My wife, Jennifer, and I always knew we wanted to have a family. In fact, we both recall agreeing early on the number of kids we wanted: four. Jennifer and I had been married for five years when we decided it was time to start a family. Our journey began in style with a long vacation through Europe. Four weeks later we were back home and unfortunately, not pregnant. But no worries, we knew that not everything works on the first try. Then a few months went by and still no luck. Then three years, three moves, several specialists and also, no family.
I remember exactly where I was sitting. It was a bright, sunny day and spring was in the air, but not for Jennifer and me. We were having no luck creating a flower, and it was beginning to take a toll on our relationship. I remember thinking that maybe, just maybe, our lack of success was the universe's way of telling me that I wasn't cut out to be a father. It sounds crazy to me now but those are the kinds of negative thoughts that start to swirl around in our heads when our lives don't unfold according to our plans. And all too often we stop trying. We see our lack of success as a destination, not a stop along the journey, and we give up on pursuing what really matters.

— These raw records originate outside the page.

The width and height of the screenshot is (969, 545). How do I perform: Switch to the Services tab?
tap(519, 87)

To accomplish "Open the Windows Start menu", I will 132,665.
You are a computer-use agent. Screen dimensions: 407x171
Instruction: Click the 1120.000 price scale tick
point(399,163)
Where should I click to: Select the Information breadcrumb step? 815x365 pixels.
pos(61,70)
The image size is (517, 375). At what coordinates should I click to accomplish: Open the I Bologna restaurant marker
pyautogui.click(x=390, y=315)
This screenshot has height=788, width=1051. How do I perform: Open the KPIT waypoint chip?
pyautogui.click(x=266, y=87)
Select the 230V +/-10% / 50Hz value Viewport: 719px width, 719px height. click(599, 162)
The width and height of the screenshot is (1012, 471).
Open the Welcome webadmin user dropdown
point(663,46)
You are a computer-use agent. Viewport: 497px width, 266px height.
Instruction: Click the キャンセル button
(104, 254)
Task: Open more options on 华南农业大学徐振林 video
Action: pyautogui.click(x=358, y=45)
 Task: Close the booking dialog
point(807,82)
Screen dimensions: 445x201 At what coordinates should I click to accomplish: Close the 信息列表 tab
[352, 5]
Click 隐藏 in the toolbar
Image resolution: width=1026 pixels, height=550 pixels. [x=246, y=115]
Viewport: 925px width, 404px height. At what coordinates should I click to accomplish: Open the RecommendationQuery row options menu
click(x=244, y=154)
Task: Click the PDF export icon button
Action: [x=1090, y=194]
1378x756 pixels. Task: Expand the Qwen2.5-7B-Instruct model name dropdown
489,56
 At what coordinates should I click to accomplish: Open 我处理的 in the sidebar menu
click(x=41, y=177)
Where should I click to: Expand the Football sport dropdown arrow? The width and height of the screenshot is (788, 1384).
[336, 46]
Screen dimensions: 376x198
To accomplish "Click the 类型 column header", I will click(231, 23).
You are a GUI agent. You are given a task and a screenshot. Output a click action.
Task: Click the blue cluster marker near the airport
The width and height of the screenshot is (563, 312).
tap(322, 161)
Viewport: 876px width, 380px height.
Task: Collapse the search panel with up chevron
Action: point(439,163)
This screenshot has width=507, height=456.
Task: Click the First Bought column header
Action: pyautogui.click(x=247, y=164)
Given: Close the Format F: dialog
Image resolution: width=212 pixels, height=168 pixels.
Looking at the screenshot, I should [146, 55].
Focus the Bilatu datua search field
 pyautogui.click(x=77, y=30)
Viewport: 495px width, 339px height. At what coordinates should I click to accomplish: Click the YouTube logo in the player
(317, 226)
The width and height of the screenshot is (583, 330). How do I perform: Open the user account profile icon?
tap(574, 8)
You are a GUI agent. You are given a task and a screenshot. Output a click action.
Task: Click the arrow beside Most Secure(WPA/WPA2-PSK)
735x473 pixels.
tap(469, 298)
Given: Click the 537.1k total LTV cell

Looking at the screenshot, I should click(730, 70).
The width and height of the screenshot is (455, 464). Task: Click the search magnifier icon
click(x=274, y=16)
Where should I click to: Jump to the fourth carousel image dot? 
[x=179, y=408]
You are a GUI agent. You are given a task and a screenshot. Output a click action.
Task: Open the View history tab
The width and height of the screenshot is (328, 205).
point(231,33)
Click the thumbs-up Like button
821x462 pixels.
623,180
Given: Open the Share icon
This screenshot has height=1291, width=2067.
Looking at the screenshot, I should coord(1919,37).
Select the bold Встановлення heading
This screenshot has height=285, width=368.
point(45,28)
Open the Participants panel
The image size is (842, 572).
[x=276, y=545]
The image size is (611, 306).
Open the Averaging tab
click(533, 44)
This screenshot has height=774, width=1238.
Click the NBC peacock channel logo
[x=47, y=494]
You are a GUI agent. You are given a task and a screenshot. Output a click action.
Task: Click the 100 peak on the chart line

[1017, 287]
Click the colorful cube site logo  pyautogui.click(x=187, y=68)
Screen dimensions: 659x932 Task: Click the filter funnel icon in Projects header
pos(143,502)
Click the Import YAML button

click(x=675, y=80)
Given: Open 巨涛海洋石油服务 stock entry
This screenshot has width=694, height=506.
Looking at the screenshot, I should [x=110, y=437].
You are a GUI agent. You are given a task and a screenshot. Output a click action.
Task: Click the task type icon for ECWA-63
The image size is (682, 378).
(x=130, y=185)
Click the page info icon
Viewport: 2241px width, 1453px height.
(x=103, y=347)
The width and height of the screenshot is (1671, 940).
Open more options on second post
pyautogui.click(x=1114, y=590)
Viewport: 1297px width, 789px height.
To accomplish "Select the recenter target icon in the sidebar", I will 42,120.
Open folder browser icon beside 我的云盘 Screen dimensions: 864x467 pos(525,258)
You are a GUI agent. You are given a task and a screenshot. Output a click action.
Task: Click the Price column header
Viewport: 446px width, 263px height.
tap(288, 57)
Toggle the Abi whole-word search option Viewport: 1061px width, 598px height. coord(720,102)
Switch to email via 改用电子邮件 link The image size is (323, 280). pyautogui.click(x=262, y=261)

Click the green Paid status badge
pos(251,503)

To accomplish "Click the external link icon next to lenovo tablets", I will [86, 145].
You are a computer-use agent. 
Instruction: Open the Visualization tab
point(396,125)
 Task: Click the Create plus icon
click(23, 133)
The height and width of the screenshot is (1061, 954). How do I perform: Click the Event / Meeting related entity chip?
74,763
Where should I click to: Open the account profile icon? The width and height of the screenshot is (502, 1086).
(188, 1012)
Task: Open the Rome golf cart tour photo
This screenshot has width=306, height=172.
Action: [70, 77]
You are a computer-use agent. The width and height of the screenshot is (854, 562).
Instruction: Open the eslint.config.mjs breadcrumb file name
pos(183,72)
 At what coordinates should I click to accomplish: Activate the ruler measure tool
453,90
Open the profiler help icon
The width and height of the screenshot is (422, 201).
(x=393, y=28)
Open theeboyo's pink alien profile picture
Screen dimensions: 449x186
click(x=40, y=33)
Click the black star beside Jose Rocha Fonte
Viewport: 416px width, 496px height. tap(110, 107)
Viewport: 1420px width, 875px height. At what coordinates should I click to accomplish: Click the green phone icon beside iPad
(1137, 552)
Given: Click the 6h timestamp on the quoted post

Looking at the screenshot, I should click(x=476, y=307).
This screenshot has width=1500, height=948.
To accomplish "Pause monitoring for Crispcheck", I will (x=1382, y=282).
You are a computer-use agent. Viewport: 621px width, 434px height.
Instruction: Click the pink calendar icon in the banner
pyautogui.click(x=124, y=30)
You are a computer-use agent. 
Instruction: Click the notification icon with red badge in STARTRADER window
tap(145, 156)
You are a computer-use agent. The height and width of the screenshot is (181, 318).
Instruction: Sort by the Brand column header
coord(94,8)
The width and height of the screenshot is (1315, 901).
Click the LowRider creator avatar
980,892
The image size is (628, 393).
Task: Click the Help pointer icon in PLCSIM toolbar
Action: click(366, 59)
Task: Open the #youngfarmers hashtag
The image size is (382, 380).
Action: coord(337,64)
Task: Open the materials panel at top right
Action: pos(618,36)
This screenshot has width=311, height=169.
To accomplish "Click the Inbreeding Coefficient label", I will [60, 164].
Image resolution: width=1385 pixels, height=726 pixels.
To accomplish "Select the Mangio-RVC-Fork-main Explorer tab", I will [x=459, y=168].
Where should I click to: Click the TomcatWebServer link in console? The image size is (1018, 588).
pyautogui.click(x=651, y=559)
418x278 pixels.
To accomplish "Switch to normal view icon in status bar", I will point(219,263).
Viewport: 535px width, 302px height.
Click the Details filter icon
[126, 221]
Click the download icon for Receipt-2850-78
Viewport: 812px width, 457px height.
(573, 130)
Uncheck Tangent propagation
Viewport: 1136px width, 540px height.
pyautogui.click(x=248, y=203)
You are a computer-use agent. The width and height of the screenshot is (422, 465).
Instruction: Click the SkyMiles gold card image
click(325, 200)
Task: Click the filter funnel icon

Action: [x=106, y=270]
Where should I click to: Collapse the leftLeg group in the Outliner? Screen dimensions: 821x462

At the same time we were struggling to start a family, I was also struggling with a failing business and realizing that my lack of success in my business was also impacting my willingness to do whatever it took for us to start a family.
What I desperately needed was to get back in touch with the why. We knew what we wanted, but I had lost touch with why we wanted kids. What were the experiences that we wanted to have as parents? Life was reminding me that it is a journey not a destination, and I believe the challenge we faced was a test of our commitment.
To help me get inspired and excited about becoming a parent, I went for a walk in the park, sat down on a bench, and let my mind wander to all the experiences I wanted to have as a father. I thought about reading books before bedtime, getting an ice cream cone... maybe playing golf together or going to a ballet recital. Sure, being a parent is a big responsibility but I needed to get back in touch with elements of fatherhood I was really looking forward to. Most of all, what I really wanted was a big hug and to hear the words Daddy, I love you.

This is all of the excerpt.